:: EXERCISE DESCRIPTION ::
From the records below, extract only the lines running from the line with "Click the red browser" to the line with "Given: Open the Pitch / Filter tab", both lines included, reproducing them exactly.

(Pixel coordinate grounding data)

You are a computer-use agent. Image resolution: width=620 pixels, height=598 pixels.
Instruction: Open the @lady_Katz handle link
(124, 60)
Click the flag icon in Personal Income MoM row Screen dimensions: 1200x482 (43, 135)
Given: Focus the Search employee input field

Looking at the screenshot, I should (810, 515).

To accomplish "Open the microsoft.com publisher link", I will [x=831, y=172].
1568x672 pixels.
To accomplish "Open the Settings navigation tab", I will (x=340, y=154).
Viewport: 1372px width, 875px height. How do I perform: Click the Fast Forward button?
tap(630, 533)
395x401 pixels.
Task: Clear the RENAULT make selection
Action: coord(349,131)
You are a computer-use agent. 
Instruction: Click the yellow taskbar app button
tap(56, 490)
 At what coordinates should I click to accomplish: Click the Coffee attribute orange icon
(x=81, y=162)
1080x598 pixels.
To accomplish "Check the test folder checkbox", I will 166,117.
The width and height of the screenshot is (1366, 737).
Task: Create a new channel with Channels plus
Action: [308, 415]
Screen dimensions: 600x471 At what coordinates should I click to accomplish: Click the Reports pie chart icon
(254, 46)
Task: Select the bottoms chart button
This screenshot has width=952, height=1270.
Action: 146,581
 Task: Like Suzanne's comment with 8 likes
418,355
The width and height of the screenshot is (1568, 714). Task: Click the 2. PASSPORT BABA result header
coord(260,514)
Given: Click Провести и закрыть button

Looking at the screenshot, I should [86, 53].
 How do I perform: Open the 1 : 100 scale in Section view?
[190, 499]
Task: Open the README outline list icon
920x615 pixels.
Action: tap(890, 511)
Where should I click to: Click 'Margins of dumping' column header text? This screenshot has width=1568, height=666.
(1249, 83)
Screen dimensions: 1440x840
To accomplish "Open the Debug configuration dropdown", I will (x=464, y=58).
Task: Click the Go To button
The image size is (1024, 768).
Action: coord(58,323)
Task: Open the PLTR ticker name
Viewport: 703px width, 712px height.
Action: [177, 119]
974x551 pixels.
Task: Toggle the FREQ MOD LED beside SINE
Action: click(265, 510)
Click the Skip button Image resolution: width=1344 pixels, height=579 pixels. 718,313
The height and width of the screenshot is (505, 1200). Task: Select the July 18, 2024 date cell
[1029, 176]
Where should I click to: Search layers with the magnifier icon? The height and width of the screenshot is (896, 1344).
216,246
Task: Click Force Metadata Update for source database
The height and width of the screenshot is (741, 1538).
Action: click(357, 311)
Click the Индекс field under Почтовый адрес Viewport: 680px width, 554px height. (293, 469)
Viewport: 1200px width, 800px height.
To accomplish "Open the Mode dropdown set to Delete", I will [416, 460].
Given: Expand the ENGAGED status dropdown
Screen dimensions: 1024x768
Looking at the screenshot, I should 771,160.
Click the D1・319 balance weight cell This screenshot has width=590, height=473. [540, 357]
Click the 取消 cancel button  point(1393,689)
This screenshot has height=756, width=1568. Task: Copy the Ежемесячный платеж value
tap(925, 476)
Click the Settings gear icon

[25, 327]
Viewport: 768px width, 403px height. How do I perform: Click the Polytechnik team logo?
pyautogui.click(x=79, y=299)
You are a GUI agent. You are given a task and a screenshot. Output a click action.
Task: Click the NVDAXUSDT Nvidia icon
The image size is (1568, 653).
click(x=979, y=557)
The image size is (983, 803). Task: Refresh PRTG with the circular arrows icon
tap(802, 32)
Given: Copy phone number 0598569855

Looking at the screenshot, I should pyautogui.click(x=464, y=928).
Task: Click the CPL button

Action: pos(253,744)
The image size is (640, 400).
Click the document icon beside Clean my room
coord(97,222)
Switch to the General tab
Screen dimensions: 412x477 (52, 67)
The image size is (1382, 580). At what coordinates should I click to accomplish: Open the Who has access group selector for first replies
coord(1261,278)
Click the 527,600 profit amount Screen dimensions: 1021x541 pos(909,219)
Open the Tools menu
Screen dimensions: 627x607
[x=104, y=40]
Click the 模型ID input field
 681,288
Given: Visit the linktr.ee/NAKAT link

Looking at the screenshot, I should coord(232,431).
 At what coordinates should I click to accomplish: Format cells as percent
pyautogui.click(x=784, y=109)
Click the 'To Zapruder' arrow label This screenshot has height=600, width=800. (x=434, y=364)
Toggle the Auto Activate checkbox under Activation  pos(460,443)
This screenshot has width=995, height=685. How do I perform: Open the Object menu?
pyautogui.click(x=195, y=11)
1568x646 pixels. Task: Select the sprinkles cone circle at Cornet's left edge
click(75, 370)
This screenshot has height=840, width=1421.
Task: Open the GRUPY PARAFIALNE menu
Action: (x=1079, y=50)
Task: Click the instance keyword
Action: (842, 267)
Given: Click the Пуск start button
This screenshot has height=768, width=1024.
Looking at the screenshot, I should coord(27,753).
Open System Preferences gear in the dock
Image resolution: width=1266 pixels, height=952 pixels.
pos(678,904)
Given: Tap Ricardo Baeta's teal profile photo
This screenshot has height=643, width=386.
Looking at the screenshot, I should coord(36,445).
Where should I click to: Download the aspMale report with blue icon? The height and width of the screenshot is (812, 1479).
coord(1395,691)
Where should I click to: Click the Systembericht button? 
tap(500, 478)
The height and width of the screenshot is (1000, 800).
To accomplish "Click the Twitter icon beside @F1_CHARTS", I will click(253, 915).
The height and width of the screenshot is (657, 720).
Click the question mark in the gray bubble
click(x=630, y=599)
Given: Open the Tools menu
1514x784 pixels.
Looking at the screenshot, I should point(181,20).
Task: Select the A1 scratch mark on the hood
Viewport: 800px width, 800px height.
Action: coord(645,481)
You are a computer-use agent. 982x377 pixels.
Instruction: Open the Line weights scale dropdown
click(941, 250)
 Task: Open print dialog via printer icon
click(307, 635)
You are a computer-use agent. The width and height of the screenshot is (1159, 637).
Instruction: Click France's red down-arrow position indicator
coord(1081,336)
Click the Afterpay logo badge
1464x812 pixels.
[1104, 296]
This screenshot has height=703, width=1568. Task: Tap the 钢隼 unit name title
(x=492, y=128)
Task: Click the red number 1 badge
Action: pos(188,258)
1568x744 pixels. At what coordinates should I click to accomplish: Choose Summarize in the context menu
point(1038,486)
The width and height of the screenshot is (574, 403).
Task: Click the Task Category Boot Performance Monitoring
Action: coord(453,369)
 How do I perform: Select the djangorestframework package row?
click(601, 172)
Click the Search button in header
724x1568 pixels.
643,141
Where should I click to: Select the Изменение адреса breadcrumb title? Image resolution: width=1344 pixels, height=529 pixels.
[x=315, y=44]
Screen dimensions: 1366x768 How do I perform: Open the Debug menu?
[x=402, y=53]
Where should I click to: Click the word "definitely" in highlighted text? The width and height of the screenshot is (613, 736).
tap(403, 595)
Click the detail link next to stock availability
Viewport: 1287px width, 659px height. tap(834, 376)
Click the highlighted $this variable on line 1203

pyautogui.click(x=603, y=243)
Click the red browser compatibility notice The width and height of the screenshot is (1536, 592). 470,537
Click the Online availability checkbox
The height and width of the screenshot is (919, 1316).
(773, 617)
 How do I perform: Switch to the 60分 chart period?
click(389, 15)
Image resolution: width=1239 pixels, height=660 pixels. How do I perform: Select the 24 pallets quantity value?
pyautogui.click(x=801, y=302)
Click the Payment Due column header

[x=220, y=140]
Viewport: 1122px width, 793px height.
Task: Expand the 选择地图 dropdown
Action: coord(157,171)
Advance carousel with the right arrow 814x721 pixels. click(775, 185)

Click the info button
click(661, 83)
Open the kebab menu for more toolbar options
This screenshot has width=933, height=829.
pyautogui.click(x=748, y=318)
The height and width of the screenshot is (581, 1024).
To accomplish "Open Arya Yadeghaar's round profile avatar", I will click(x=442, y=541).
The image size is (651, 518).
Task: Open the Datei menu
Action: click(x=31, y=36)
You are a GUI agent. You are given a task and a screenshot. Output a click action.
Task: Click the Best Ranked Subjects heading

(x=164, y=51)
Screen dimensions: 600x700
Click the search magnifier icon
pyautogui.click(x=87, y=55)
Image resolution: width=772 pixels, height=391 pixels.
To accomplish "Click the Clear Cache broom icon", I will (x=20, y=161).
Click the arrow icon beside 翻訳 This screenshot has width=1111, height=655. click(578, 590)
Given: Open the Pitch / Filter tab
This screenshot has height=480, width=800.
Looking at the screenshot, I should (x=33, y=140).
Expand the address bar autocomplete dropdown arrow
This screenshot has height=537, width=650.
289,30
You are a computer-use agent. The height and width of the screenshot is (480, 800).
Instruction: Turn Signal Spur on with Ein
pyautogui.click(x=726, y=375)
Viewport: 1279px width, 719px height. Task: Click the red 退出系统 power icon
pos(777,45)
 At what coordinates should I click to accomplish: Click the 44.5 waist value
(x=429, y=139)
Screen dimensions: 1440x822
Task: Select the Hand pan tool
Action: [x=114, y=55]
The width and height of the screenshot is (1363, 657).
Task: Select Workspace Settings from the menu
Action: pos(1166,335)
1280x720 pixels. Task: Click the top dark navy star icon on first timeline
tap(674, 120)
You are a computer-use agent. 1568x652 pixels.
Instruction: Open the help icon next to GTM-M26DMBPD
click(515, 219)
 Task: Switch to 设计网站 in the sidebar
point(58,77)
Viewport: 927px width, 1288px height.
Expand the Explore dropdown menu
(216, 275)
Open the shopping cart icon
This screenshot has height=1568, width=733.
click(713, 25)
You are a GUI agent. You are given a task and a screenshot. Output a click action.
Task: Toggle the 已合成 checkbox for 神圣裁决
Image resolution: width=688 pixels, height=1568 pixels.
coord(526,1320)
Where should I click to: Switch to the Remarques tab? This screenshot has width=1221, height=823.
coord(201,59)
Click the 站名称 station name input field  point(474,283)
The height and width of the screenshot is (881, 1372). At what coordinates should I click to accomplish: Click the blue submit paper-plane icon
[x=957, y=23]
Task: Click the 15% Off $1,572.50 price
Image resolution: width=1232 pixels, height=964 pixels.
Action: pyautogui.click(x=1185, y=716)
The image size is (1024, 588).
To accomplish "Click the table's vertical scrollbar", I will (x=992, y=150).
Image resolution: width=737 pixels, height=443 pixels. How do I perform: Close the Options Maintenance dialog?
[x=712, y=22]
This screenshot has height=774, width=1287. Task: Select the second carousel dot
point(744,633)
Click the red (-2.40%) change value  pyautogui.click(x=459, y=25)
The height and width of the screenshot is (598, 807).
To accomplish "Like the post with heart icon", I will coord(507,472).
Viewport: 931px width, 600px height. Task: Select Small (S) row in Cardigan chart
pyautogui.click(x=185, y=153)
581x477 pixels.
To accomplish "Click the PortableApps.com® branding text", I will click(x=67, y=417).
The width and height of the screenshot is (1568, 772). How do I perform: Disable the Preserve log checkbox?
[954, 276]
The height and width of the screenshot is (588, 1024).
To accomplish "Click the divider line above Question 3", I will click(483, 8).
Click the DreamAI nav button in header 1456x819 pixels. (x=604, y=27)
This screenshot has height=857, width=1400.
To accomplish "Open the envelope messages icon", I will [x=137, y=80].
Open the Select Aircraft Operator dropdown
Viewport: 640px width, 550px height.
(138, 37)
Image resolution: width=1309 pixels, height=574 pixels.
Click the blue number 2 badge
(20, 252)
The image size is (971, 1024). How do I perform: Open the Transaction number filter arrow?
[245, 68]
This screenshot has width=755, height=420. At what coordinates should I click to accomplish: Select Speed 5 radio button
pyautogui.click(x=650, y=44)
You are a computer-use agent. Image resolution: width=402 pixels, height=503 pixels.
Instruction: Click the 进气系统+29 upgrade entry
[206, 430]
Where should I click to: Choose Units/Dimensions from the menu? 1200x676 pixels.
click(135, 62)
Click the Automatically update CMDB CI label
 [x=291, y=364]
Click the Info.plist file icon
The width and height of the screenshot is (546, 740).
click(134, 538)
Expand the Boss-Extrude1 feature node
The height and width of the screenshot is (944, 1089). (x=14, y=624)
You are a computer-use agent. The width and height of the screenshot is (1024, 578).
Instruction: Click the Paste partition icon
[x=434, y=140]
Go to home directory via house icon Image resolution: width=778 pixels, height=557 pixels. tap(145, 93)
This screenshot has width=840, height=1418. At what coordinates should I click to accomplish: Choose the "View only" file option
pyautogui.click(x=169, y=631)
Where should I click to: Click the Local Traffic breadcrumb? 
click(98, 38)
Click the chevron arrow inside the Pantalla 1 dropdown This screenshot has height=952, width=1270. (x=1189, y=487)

:: EXERCISE OUTPUT ::
Click the red browser compatibility notice The width and height of the screenshot is (1536, 592). 470,537
Click the Online availability checkbox
The height and width of the screenshot is (919, 1316).
(773, 617)
 How do I perform: Switch to the 60分 chart period?
click(389, 15)
Image resolution: width=1239 pixels, height=660 pixels. How do I perform: Select the 24 pallets quantity value?
pyautogui.click(x=801, y=302)
Click the Payment Due column header

[x=220, y=140]
Viewport: 1122px width, 793px height.
Task: Expand the 选择地图 dropdown
Action: coord(157,171)
Advance carousel with the right arrow 814x721 pixels. click(775, 185)

Click the info button
click(661, 83)
Open the kebab menu for more toolbar options
This screenshot has width=933, height=829.
pyautogui.click(x=748, y=318)
The height and width of the screenshot is (581, 1024).
To accomplish "Open Arya Yadeghaar's round profile avatar", I will click(x=442, y=541).
The image size is (651, 518).
Task: Open the Datei menu
Action: click(x=31, y=36)
You are a GUI agent. You are given a task and a screenshot. Output a click action.
Task: Click the Best Ranked Subjects heading

(x=164, y=51)
Screen dimensions: 600x700
Click the search magnifier icon
pyautogui.click(x=87, y=55)
Image resolution: width=772 pixels, height=391 pixels.
To accomplish "Click the Clear Cache broom icon", I will (x=20, y=161).
Click the arrow icon beside 翻訳 This screenshot has width=1111, height=655. click(578, 590)
Given: Open the Pitch / Filter tab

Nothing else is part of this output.